» Stored records
- - - -

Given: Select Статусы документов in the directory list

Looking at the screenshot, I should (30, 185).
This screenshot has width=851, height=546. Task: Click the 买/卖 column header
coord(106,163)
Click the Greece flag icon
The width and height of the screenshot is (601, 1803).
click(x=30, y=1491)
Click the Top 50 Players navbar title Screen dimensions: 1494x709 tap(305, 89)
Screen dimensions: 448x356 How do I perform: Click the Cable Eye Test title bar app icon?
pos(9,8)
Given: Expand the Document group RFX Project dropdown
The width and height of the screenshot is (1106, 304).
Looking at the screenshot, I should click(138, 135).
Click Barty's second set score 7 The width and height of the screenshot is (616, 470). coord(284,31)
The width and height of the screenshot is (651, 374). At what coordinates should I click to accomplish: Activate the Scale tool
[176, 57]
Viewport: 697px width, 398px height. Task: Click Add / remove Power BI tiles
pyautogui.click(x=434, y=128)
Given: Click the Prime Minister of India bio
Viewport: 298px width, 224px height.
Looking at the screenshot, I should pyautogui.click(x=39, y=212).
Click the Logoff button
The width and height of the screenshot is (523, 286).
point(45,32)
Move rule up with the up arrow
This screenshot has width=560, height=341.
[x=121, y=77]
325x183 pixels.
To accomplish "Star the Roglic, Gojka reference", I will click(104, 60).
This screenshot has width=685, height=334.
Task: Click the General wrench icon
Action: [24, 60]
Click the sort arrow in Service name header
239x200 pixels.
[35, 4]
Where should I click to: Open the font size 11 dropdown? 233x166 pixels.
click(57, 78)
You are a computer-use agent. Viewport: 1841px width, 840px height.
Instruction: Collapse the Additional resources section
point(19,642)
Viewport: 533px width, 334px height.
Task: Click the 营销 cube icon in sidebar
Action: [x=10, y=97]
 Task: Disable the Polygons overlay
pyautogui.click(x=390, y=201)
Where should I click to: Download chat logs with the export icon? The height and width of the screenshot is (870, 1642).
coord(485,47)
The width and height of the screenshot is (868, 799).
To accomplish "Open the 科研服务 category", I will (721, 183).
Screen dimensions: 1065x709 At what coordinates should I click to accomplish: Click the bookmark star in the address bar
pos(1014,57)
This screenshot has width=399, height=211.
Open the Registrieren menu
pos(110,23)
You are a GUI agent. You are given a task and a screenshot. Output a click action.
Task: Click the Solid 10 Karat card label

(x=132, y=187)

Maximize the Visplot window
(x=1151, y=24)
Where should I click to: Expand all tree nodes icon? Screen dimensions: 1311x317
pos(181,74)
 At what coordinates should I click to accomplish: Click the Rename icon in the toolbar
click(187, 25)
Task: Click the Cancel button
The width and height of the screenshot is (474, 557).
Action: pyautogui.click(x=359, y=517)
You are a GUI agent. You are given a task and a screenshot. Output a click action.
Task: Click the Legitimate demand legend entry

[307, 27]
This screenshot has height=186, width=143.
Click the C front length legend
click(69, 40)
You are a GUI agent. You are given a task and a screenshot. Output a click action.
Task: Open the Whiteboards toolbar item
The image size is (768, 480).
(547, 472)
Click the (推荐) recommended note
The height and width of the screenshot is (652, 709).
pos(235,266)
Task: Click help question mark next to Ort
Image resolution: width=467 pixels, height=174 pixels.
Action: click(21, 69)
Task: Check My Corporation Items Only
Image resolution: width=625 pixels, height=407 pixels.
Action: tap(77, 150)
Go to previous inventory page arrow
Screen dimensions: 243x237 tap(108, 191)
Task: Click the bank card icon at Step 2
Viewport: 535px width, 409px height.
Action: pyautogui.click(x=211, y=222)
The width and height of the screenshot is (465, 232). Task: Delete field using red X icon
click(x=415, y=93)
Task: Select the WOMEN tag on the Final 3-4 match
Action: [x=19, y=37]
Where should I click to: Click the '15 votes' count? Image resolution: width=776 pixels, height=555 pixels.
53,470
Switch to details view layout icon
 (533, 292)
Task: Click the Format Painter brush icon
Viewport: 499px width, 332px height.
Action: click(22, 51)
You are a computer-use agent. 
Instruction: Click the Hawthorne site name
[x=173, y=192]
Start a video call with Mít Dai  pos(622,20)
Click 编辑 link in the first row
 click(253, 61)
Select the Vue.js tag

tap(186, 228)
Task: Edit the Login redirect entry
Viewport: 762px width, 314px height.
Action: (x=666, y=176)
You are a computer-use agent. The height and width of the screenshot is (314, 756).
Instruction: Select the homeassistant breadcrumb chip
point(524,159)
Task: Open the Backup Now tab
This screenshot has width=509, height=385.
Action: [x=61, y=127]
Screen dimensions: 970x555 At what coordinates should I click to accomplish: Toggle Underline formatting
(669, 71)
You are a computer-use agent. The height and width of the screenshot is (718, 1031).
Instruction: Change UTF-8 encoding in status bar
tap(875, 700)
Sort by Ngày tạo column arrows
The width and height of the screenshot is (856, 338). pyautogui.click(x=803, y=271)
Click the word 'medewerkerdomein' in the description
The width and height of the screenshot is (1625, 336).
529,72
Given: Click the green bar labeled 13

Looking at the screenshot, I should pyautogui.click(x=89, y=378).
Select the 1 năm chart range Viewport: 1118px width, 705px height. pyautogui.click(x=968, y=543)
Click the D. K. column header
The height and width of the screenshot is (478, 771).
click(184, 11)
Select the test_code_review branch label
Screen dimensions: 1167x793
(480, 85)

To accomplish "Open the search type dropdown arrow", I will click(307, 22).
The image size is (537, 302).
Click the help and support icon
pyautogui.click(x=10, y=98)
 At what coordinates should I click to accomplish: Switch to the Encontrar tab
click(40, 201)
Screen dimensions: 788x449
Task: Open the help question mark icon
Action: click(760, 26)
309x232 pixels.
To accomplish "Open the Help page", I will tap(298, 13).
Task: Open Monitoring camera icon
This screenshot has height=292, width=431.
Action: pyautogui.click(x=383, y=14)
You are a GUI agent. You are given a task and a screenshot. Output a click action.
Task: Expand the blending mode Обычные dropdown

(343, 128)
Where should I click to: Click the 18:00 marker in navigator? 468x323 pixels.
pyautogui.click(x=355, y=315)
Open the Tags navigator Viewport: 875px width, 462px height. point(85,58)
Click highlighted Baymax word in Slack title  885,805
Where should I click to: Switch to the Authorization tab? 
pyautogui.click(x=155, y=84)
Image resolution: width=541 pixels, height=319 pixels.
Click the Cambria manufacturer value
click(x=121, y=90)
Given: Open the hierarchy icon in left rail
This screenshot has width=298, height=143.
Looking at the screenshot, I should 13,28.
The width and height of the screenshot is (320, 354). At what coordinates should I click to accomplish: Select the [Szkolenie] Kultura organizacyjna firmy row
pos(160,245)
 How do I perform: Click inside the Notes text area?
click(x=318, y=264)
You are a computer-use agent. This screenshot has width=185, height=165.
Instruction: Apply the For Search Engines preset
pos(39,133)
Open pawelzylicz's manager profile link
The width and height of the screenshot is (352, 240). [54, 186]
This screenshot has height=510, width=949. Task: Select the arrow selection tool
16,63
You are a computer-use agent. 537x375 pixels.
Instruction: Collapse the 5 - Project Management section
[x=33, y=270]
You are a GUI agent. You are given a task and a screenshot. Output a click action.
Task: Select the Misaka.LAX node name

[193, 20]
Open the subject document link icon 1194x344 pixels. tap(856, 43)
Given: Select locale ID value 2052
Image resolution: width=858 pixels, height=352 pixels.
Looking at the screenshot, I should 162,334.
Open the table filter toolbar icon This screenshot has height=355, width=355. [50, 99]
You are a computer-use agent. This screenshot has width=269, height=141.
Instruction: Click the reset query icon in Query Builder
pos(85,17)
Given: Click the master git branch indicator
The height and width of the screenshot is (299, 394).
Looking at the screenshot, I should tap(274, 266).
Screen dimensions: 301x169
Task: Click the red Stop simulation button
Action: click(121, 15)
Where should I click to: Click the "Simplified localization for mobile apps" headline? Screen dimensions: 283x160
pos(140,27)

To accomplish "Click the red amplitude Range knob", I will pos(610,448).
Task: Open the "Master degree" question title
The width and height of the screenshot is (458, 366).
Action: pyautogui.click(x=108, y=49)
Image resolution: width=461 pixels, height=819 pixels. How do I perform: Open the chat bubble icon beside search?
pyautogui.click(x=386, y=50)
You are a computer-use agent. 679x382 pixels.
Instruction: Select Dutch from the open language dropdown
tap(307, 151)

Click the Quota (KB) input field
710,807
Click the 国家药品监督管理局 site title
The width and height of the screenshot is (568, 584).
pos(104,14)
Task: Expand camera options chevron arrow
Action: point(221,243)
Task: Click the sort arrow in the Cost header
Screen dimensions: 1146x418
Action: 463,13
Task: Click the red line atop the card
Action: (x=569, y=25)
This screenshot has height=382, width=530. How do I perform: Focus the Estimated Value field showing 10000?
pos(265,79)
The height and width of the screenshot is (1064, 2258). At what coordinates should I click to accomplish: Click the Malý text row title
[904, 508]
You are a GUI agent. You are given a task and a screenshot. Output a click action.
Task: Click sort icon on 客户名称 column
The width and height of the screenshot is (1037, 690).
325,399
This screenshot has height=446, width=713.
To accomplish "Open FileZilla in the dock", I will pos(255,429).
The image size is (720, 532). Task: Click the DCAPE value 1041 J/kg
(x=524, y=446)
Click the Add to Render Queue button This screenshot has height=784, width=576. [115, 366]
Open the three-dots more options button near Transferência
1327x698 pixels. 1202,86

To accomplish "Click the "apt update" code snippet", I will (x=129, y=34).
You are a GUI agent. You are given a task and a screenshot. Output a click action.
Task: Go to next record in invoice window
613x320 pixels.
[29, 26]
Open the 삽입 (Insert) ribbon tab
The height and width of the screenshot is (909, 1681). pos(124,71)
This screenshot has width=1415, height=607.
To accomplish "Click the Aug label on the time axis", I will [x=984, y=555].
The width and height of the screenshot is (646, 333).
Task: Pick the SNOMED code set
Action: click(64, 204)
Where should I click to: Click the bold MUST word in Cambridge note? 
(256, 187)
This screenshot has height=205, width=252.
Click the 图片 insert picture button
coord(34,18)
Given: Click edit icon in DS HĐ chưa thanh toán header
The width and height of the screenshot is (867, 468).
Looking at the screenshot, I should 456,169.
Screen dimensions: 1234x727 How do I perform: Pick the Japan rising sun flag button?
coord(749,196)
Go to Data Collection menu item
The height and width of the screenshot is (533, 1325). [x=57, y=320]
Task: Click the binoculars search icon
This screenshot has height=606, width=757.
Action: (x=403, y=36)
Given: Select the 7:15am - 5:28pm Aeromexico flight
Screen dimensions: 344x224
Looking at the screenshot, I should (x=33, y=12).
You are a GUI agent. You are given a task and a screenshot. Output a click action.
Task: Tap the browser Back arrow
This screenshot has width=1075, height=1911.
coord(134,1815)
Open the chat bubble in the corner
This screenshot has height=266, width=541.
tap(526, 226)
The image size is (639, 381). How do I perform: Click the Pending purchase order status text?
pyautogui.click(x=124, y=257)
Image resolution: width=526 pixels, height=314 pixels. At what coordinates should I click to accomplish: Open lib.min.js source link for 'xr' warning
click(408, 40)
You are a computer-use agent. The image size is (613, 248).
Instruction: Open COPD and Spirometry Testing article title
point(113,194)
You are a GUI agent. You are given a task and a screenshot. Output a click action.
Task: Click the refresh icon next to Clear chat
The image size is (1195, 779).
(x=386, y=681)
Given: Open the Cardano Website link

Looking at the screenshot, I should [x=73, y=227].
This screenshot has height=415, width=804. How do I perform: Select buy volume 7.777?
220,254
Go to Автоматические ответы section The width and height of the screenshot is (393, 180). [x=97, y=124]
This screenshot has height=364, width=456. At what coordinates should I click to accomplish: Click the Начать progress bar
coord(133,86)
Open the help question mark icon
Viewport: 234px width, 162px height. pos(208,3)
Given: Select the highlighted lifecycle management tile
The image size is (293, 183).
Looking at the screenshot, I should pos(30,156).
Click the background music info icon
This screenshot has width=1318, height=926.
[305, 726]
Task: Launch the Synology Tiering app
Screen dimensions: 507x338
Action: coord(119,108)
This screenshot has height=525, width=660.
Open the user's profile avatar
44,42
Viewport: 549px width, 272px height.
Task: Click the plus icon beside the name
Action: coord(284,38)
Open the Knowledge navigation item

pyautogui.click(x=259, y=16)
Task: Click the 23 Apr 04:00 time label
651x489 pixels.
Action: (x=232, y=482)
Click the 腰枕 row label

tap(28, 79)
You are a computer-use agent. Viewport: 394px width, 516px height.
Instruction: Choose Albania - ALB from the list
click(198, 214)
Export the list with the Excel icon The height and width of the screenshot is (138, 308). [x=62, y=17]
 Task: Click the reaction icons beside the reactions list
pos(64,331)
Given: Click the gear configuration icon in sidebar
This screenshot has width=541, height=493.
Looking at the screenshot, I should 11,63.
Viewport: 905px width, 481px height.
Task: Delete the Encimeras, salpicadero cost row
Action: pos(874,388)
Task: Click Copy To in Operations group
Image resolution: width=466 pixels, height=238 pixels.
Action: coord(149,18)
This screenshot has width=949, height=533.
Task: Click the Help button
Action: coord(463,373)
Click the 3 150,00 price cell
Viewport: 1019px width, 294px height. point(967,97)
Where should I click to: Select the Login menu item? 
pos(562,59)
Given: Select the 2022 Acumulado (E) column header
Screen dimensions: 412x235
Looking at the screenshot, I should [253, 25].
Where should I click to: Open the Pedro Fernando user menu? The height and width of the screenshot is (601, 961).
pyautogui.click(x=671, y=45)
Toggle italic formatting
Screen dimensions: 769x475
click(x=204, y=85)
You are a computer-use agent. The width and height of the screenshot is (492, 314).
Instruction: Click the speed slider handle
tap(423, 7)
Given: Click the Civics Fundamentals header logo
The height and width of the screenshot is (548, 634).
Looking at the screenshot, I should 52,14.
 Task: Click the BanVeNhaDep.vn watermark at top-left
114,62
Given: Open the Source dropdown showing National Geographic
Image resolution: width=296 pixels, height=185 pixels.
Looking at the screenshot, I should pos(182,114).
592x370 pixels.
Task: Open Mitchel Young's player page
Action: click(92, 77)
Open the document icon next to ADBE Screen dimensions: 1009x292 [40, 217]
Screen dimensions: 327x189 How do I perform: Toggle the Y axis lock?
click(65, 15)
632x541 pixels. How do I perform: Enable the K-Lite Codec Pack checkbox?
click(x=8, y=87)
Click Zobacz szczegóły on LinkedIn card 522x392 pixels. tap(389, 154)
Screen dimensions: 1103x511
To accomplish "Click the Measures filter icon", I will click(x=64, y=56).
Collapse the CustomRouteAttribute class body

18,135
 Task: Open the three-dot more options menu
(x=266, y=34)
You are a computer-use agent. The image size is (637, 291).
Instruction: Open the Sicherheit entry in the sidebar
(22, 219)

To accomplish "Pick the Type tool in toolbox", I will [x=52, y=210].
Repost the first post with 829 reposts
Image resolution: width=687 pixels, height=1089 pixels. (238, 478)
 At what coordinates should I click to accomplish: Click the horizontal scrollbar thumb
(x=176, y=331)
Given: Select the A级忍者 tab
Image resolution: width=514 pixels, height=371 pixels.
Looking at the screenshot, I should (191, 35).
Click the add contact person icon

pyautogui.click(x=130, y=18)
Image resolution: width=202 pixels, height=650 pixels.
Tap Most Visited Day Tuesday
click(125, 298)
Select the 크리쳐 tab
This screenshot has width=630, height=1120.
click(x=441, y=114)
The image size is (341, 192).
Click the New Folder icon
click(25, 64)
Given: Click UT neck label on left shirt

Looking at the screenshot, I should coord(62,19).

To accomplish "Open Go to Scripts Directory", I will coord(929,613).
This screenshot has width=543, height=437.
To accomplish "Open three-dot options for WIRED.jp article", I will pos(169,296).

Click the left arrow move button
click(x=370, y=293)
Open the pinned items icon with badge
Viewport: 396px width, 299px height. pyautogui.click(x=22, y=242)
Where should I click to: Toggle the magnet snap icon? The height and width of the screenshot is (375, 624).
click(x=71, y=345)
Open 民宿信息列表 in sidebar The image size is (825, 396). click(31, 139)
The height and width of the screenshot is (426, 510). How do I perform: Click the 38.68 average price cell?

- - - -

» BRIEF
Taking the records from the top, repeat each line exactly until you have repeated the line that contains "Click the Top".

» EXERCISE RESPONSE
Given: Select Статусы документов in the directory list

Looking at the screenshot, I should (30, 185).
This screenshot has width=851, height=546. Task: Click the 买/卖 column header
coord(106,163)
Click the Greece flag icon
The width and height of the screenshot is (601, 1803).
click(x=30, y=1491)
Click the Top 50 Players navbar title Screen dimensions: 1494x709 tap(305, 89)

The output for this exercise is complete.